ASAN or the Autistic Self Advocacy Network strongly believes it is wrong to “subject guardianship” upon a special needs individual. They believe everyone should have the ability to make their own decisions. They point out that neurotypical people rely upon the input and feedback of others when making decisions in their lives, and they should be able to as well. A movement called Supportive Decision-Making is gathering force across the nation.

It began in 2013 with a young woman with Down’s Syndrome named Jenny Hatch. Jenny was a high school graduate, worked at a thrift store she loved and volunteered in political campaigns. At her parents’ request, a court put her in temporary guardianship, placing her in a group home where they took away her cell phone and laptop and wouldn’t let her return to work or socialize with friends. Her parents filed for permanent guardianship, wanting her to remain in the group home that they felt was the safest environment for her.

After a year of litigation she won the right to make her own decisions through Supported Decision-Making, a process in which a team of allies help the disabled person to make key decisions about their life. She became a national and international hero for the rights of the disabled and speaks publicly of her experiences.
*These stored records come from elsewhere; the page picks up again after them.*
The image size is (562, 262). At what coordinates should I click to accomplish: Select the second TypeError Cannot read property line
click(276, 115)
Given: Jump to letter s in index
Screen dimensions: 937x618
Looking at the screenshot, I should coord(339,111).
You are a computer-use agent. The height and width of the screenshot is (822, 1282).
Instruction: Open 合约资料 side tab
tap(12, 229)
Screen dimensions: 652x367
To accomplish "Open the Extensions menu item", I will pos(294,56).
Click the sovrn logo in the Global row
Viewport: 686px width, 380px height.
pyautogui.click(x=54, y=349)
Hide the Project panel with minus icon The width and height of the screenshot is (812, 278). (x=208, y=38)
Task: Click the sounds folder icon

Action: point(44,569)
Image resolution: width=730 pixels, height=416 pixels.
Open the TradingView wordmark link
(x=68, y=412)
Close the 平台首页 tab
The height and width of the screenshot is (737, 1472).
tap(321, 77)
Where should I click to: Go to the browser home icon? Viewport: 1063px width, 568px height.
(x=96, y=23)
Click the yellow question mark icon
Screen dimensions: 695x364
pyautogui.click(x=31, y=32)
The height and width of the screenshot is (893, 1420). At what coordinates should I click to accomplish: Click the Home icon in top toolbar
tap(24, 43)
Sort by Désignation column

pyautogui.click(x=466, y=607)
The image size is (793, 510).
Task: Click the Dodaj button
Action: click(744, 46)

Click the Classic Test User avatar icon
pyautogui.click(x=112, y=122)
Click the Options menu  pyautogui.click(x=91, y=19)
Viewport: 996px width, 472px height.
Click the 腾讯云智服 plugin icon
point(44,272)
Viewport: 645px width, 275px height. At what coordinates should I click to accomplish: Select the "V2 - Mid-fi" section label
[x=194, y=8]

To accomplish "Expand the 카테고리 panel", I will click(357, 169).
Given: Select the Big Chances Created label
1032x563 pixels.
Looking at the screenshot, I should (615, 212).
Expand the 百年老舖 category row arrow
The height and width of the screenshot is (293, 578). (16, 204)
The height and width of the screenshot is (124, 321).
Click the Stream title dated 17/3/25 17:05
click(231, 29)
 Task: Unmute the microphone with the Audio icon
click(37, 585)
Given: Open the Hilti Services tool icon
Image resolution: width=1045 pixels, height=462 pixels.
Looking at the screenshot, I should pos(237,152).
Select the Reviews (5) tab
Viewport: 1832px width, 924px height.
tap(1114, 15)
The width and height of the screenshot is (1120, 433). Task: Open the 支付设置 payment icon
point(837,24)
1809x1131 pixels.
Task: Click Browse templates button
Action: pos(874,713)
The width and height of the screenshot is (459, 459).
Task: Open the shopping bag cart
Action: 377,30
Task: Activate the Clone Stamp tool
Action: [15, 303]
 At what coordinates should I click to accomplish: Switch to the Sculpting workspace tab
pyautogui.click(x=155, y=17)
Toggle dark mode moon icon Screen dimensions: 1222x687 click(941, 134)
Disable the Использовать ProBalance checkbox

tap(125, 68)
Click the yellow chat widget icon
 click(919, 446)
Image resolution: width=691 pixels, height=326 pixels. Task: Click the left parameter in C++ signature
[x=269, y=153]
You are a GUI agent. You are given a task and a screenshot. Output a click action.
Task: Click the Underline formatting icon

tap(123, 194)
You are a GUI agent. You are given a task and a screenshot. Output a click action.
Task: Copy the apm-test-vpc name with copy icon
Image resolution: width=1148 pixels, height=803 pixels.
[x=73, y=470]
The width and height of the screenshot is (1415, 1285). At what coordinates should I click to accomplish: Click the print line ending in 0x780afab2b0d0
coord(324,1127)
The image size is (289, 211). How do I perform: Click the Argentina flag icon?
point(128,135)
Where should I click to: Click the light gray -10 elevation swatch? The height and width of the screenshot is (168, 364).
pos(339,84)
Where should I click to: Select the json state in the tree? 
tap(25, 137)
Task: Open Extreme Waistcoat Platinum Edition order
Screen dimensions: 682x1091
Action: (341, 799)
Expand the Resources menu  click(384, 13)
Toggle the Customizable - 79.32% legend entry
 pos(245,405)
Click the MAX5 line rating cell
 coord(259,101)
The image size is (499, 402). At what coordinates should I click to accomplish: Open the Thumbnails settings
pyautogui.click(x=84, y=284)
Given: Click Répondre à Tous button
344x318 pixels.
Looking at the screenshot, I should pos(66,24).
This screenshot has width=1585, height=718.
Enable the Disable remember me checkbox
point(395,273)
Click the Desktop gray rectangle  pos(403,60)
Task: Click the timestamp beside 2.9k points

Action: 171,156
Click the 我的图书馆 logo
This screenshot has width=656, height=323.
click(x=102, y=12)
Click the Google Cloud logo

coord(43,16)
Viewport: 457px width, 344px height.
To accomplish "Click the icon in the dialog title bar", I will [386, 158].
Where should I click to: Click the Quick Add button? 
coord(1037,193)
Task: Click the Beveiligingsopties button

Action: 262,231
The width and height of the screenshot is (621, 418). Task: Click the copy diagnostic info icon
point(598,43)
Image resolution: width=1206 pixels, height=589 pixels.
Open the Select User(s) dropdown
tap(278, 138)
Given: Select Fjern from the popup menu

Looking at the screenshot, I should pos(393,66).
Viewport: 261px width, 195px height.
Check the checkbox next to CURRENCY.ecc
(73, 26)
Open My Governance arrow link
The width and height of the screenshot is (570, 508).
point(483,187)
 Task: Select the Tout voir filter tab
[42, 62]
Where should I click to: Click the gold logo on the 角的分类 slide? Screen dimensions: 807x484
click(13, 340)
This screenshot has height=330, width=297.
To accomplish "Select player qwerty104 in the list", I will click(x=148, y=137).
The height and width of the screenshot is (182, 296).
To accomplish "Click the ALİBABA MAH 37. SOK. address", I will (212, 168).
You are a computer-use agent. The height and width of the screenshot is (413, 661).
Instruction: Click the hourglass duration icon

A growing number of states now have Supported Decision-Making laws to give the disabled maximum freedom while retaining a network of support for them throughout their lives.

You can find the states that have Supported Decision-making laws at:

There’s a wealth of information to consider and assimilate as a parent facing the prospect of your ASD child becoming an adult. You’ll want to review the laws of your state, weigh your options and seek legal advice. Each ASD person has their own constellation of strengths and challenges and it is understood that every parent wants the best for their child. None of us has a crystal ball into the future, but if we did, we would want to see our adult child living their best life possible. In this spirit, we take the hard steps to blaze a trail forward for them.